The palace was traversed by endless vaulted passages were lit by triangular metaglass windows and paved with tiles figuring water creatures from exotic planets, oval doors with winking lights with Ixian handiwork: pneumatic transport orifices. Nearer the Grand Reception Hall, arching was different, pillared supports were gradually amplified, while triangular windows were displaced by larger, oblong shapes; architectural tricks resulting to larger passages.
The Hall itself was entered through a 80x40 doorway from a tall antechamber. The doors swung inward silently, operated by Ixian machinery. The interior of the Hall itself was larger than any citadel of any ruler in human history. Its open sweep and its faraway domed ceiling, trusses and supporting beams were behind the walls, demonstrated the engineering genius behind it, hidden structural forces balanced with nicety. Its focus, the Imperial throne, had been cut from a single green emerald, the most precious possession of Hagar, a subject planet.
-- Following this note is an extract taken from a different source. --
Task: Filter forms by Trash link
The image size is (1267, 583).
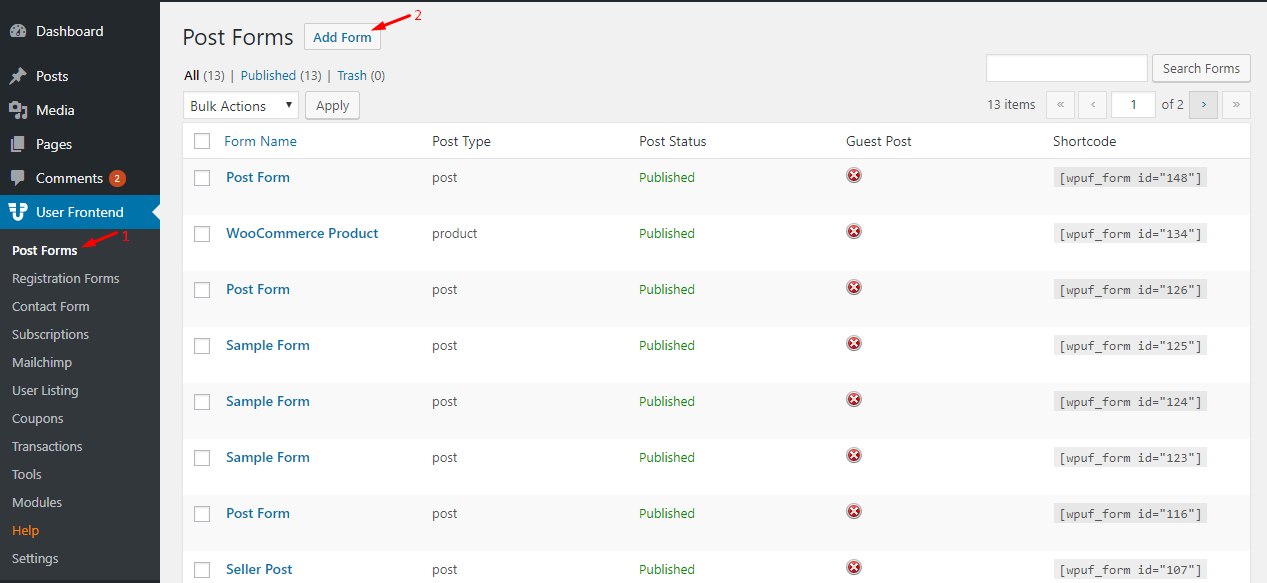Action: tap(352, 75)
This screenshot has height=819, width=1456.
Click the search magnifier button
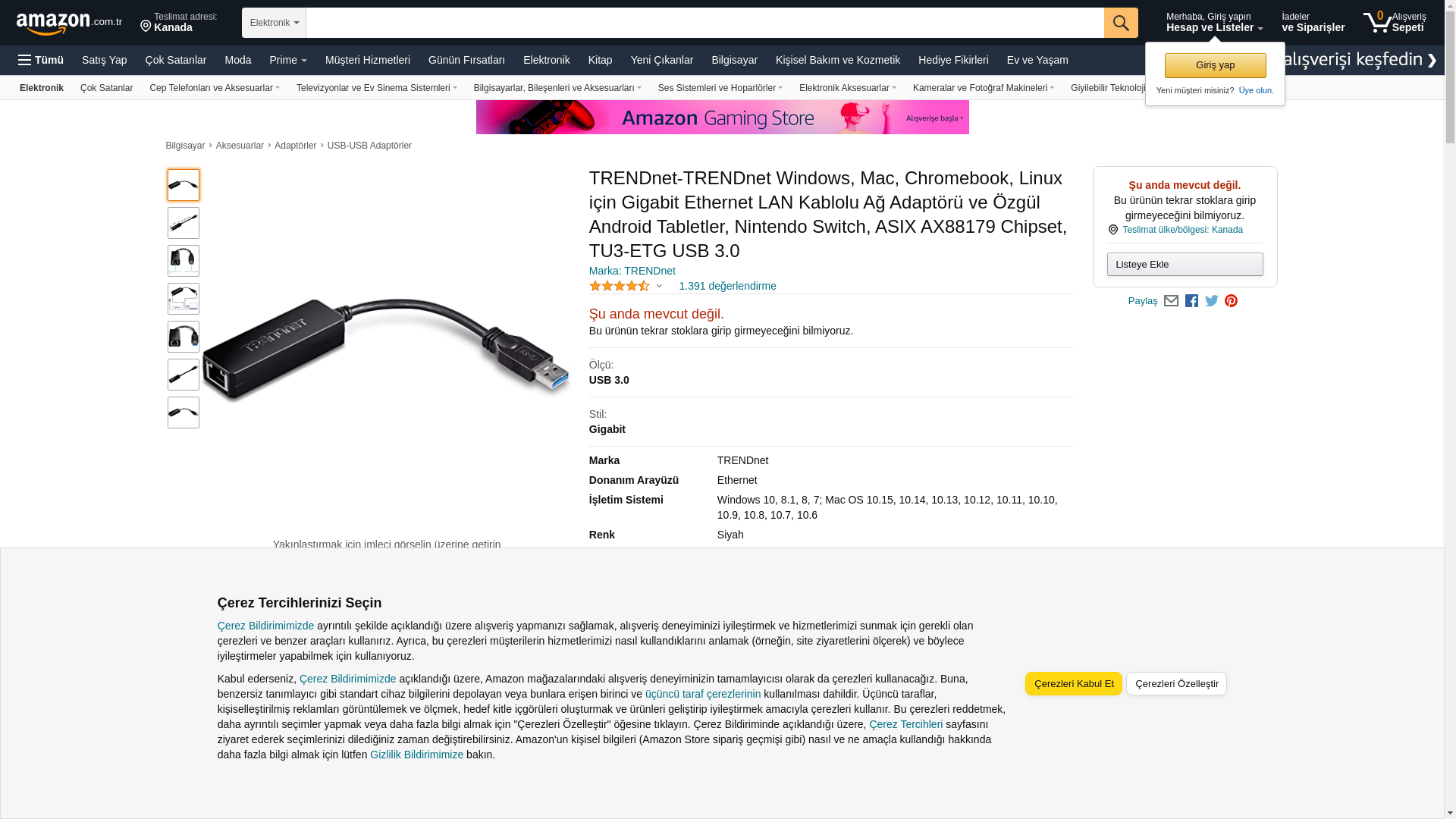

Behind the throne was a passage leading to a 20m3 cubic private chamber, lit by yellow glowglobes, with the walls adorned by deep orange hangings of a desert stilltent. It was vented with a grillwork through which it looked over a deep abyss. An arc footbridge constructed of crystal-stabilized gold and platinum,decorated by fire jewels from far Cedon, led to the galleries of the inner city across a pool and fountain filled with waterflowers with blood-red petals.
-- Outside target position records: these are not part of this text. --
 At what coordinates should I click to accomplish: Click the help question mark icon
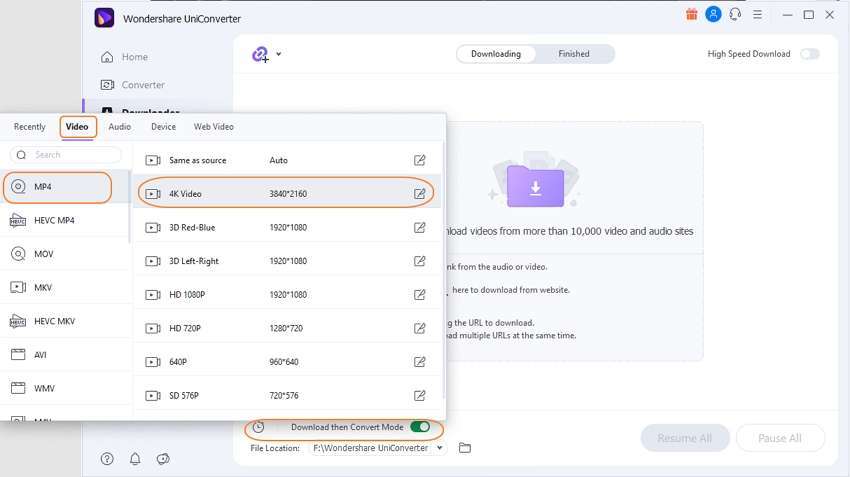[x=107, y=459]
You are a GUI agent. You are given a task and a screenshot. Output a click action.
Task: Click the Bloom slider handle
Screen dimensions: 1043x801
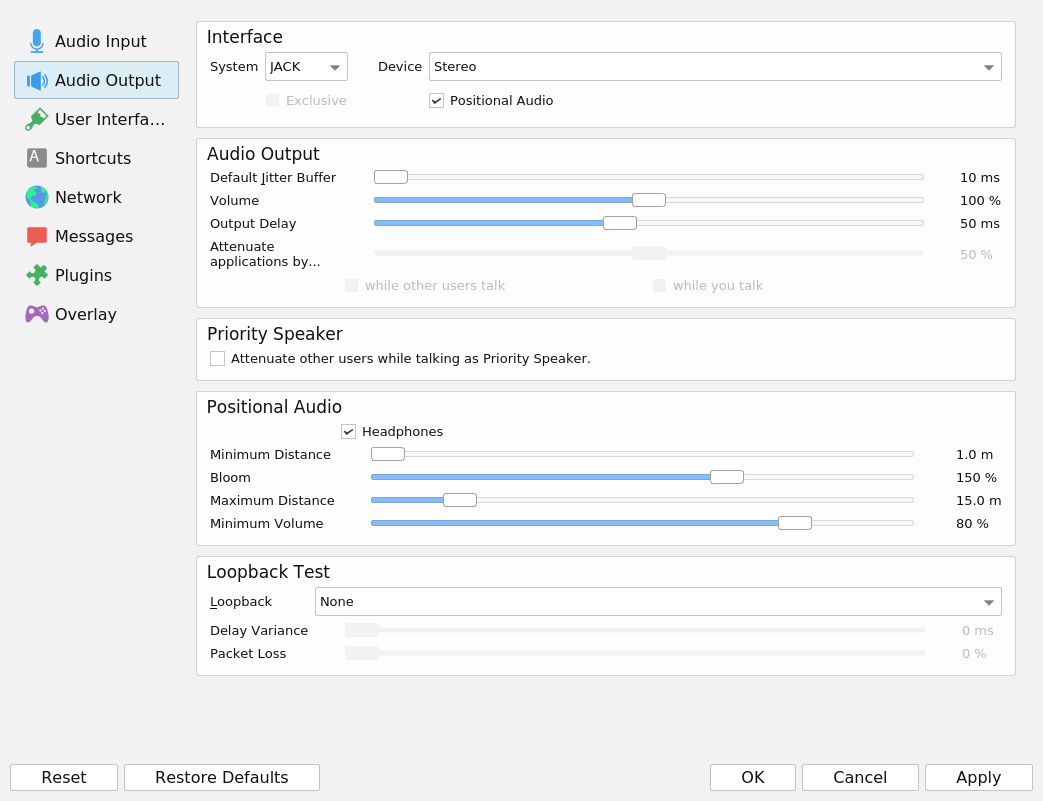click(x=727, y=477)
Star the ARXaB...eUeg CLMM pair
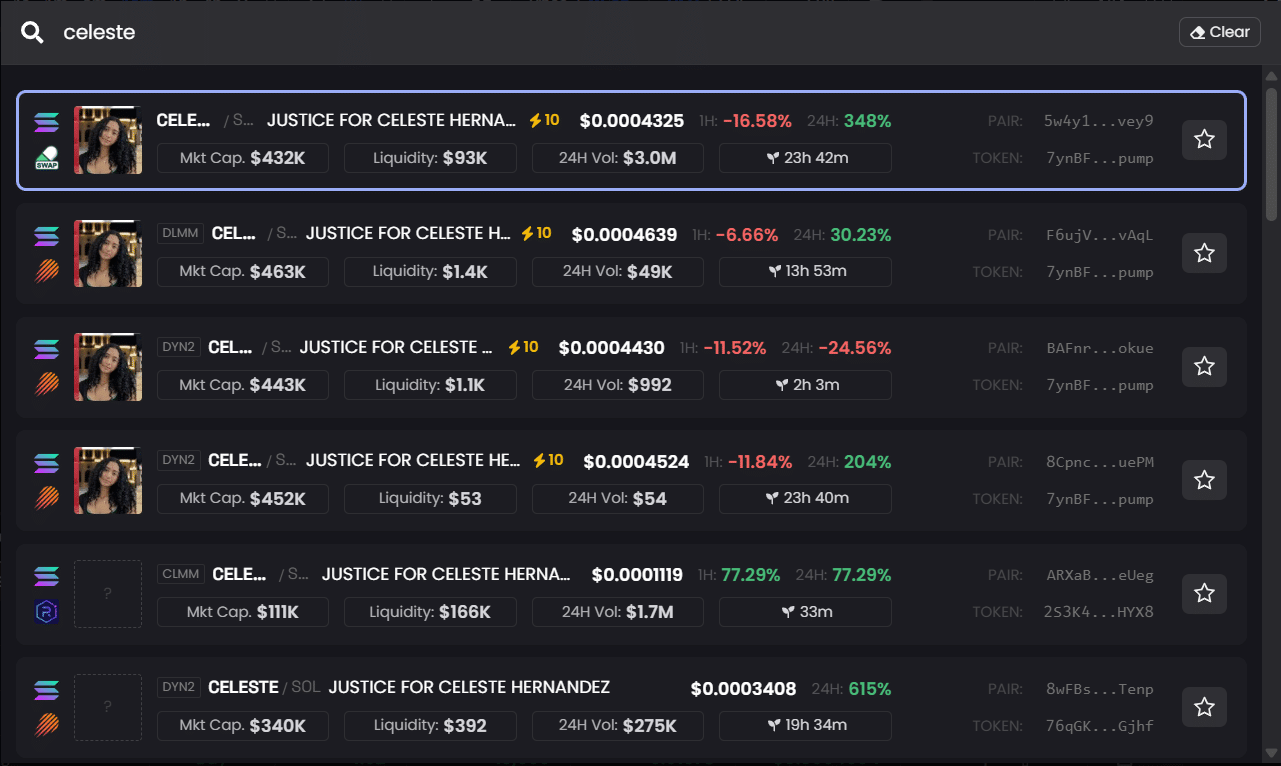The width and height of the screenshot is (1281, 766). click(x=1204, y=594)
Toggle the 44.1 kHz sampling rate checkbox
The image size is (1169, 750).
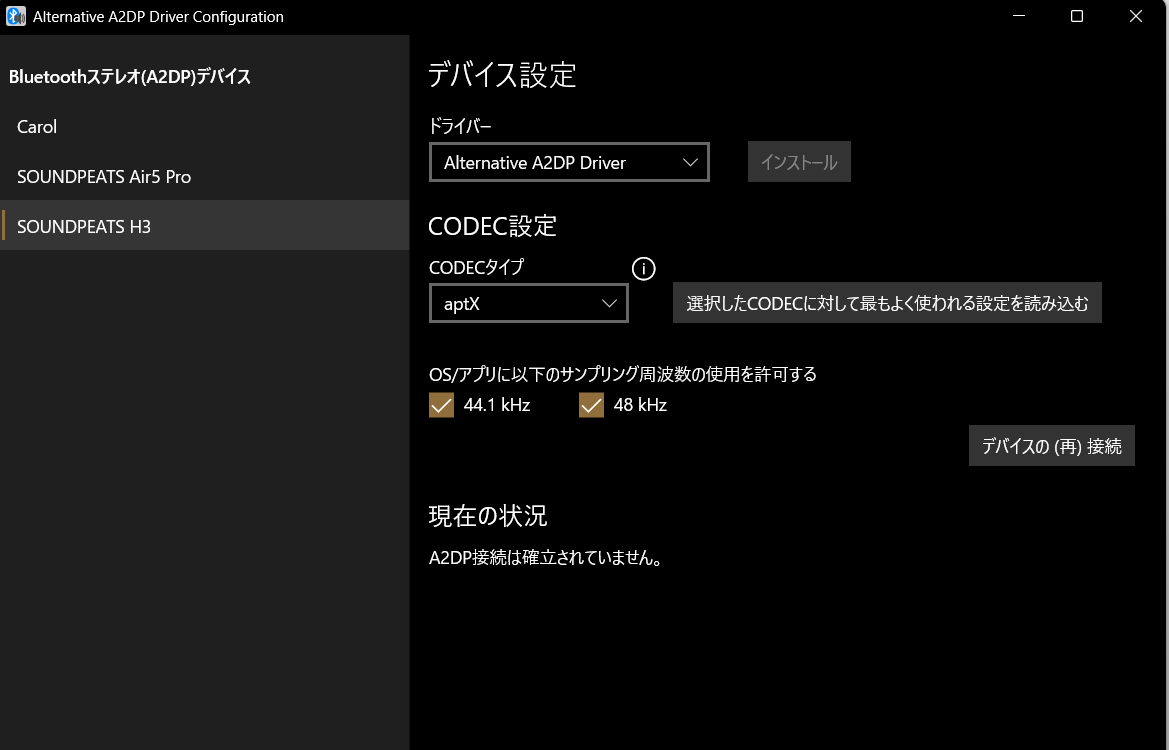(441, 405)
Within view, in other directions, were the lower buildings of the government warren, colossal extragavant structures, from terraces like mesas, squares as large as cities, parks, premises, bits of cultured wilderness, a postern from ancient Baghdad, a dome dreamed in mythical Damascus, an arch from the low gravity of Atar, orchards and groves, open plantings to rival those of fabled Lebanon; all mixing magnificence and artistry with barbarity and dismal tastelessness.